Woman finds that kindness of strangers does exist

Woman finds that kindness of strangers does exist »Play Video
Crystal Mills set up an online fundraiser to help Dustin Hughes, who has brain cancer, take his kids to Disneyland.

VANCOUVER, Wash. – Crystal Mills found out that people really do care after she decided to help grant the dying wish of a local father with brain cancer.

But she has never met that father, Dustin Hughes, except on Facebook.

"I would have never even known about him if it weren't for Facebook," she says.

Mills joined a Facebook group to support the Portland father battling terminal brain cancer.

"It kinda just passed by my mind and a few weeks later I was rocking my son to sleep, and I just had this really powerful feeling that I needed to do something to help him," she says.

Mills got the courage to ask a total stranger a tough question: What's on his bucket list?
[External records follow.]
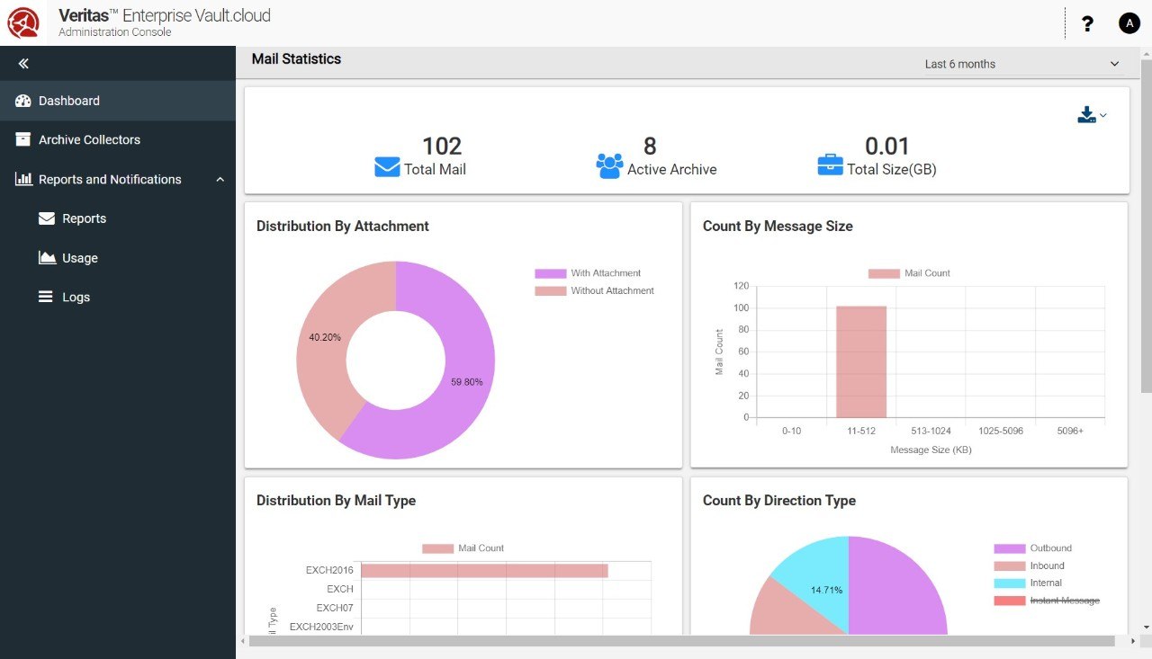1152x659 pixels.
Task: Open Usage via its chart icon
Action: point(47,257)
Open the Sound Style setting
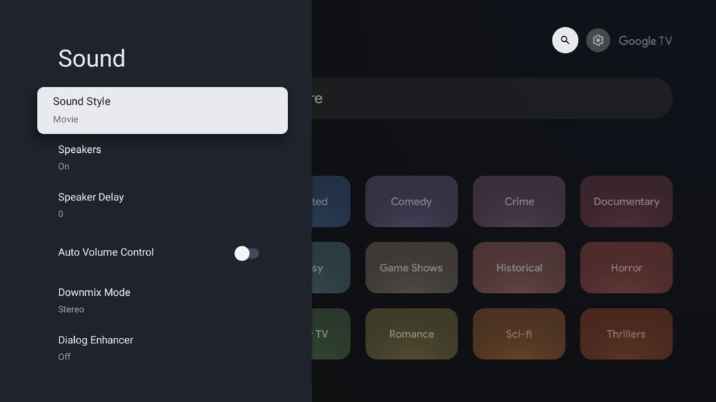 coord(162,110)
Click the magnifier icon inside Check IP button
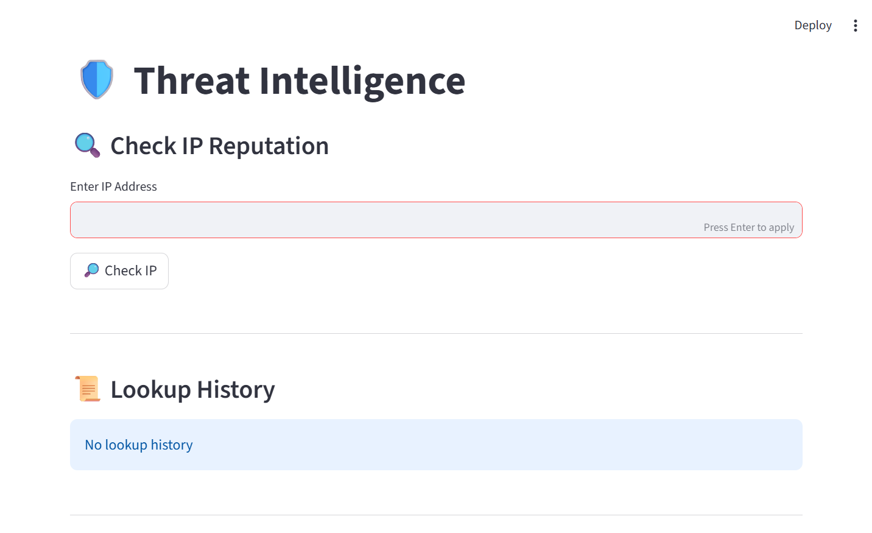The image size is (872, 533). (91, 270)
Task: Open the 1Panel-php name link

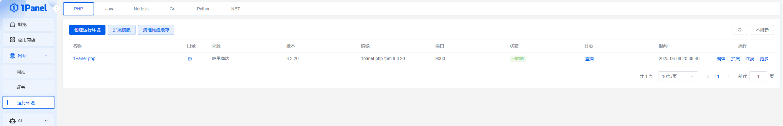Action: pos(84,58)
At the top of Hughes' list was a trip to Disneyland with his three boys. So Mills set up an online fundraiser on social fundraising platform Fundly to make it happen. The Fundly account was almost at $9,000 by late Thursday night.

"And the very first time anybody even donated $25, I was crying, I was a mess. I didn't think this was going to work. And I was blown away," Mills says. "I know that this is people's hard earned money and people really are selfless, people really do care. It doesn't seem like anyone does today, but people really do care."

"It's crazy. It's so awesome," says Hughes' friend Mikal Mele. "He feels humbled. He feels amazed. It's a miracle."

Mele works for Hughes at Northwest Mortgage Advisors. He had surgery this week and wasn't up to being interviewed. But Mele says he's overwhelmed by the kindness.

"I think it's something that he wants to do while he's still feeling well, and it's something that his kids will always remember with him," she says. "It's one last awesome trip for them."

"He knows that he only has so many moments left, and he's so strong and he's so amazing, and it made me realize that the things I thought matter in my life really aren't as important as I thought they were," says Mills. "The whole reason of life is really to live and to give to other people."